Working with provenance day to day
Three habits make the provenance feature useful instead of theoretical. None of them require knowing the storage format; they are prompt shapes.
Working with provenance day to day
Phrase a stakeholder question as a provenance question. "Where did this number come from?" becomes "open the Q3 dashboard and show me its provenance." The agent reads the record and translates it into prose.
Quote the SQL when you reproduce. If you want a new asset built the same way last quarter's was, ask the agent to read the export_query from the prior asset's provenance and re-run it with adjusted dates. Article 308 makes this its own subject.
Treat session_id as the link back to the chat log. When the audit story needs more than what is in provenance, the session_id is the breadcrumb that gets you to the original conversation.
What 308 covers
Provenance answers how a single asset was built. The natural follow-up is how to run that same work again next quarter without re-typing the instruction. 308 is the prompt object: how to save the starting instruction as a reusable template, parameterize the parts that change, and the limits of what re-running guarantees.
Key terms
Six terms cover the vocabulary of provenance. The first four apply to every asset; the last two are Trino Export specifics.
Key Terms
- Provenance
- The audit record attached to an asset: the ordered list of MCP tool calls Plexara observed during the producing session, plus session_id and user_id. Captured automatically on save_artifact and trino_export. A correlation between observed activity and the saved asset, not a causal proof.
- tool_calls
- The array of recorded tool invocations in the asset's provenance. Each entry has tool_name, timestamp (RFC 3339 UTC), and parameters. Capped at 100 entries per session.
- session_id
- The Plexara session that produced the asset.

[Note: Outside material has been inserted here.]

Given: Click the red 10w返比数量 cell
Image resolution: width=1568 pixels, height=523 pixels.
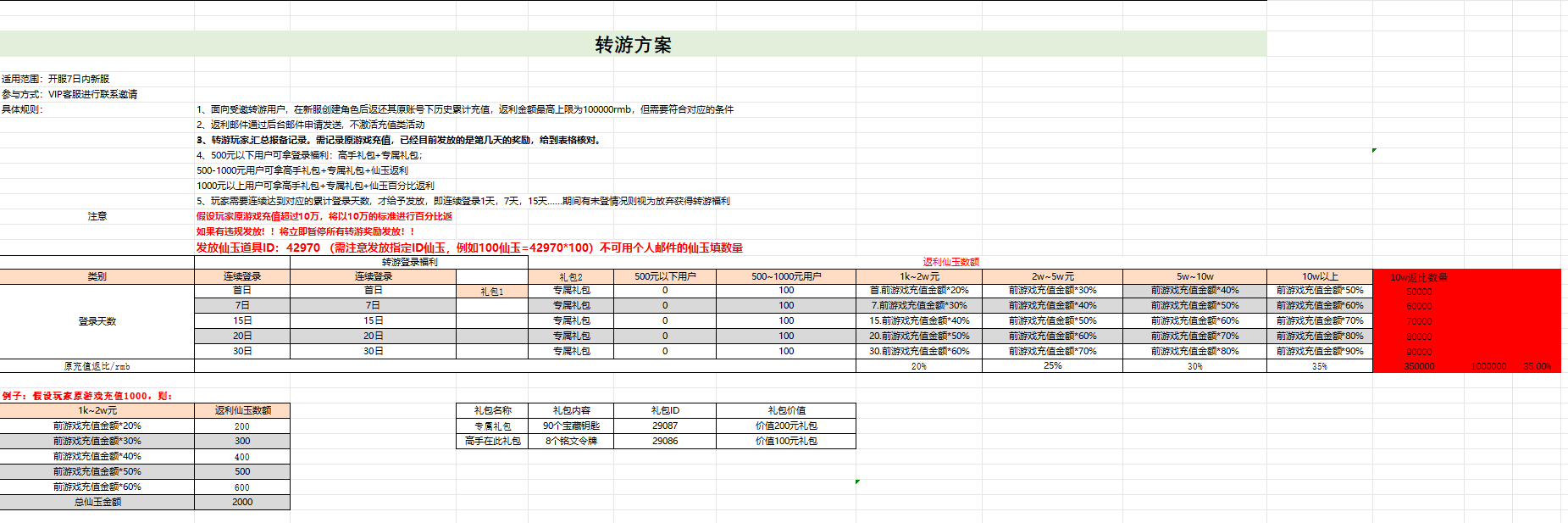Looking at the screenshot, I should (1419, 277).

Lets you correlate the asset with the conversation log it came from.
- user_id
- The authenticated user whose session produced the asset. Mirrors the asset's owner field at save time.
- export_querytrino_export only
- The SQL captured verbatim in the trino_export entry of a data export's provenance. Read it later to reproduce the export, or hand it to a colleague to verify.
- source_tablestrino_export only
- The list of warehouse tables Plexara extracted from the export SQL. Used for sensitivity-tag inheritance and as a quick reference for which sources fed an asset.